• Do this
Print the lines below word for word, omitting the pictures.

[Element lookup lines]
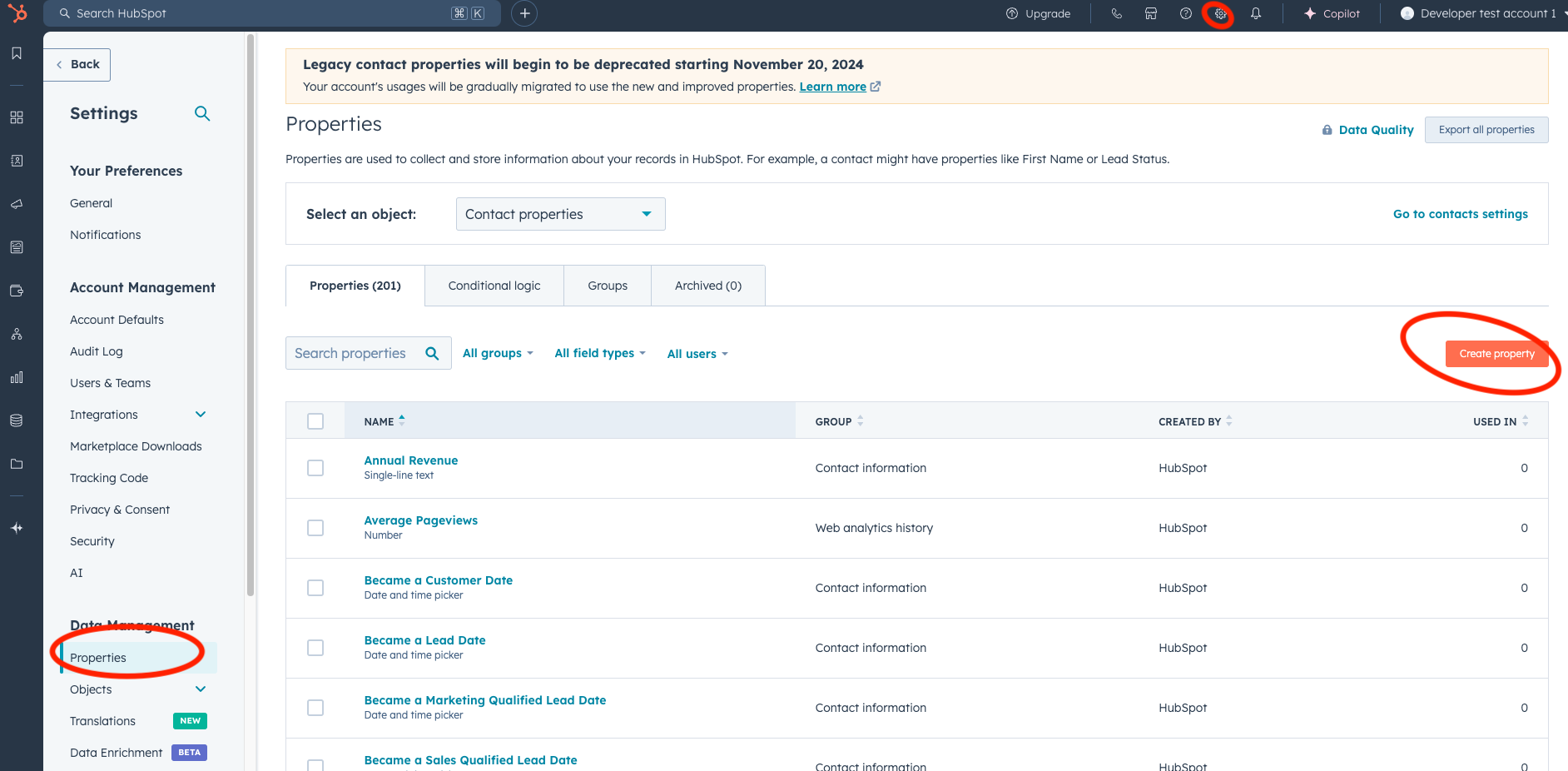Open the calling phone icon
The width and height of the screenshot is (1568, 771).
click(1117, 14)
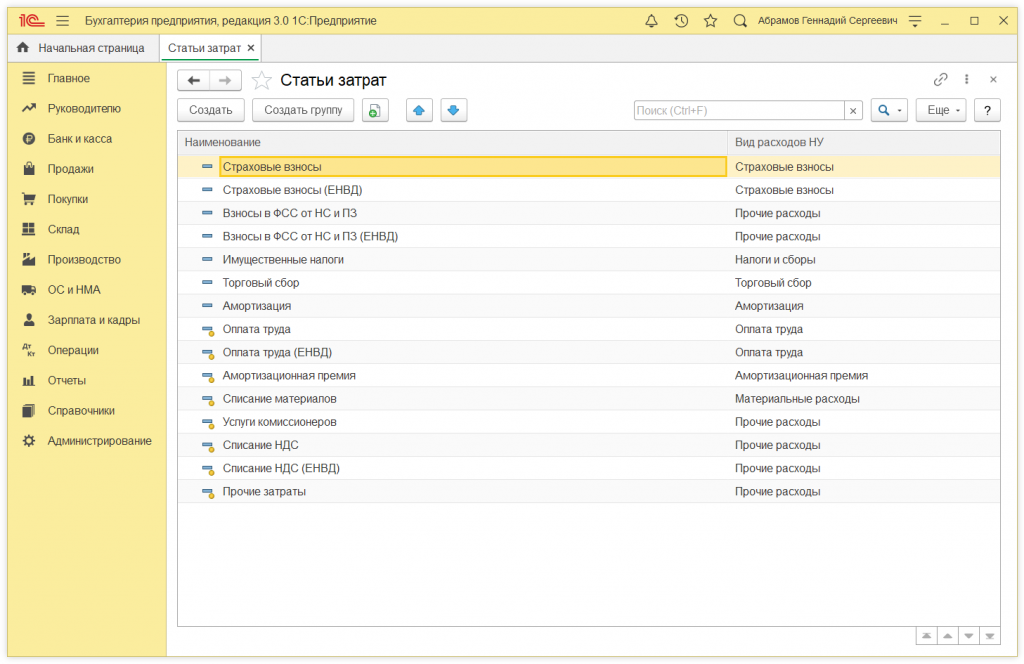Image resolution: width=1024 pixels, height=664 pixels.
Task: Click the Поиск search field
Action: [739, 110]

• Final result
Open the calling phone icon
The width and height of the screenshot is (1568, 771).
click(1117, 14)
Image resolution: width=1024 pixels, height=664 pixels.
Task: Click the Поиск search field
Action: [739, 110]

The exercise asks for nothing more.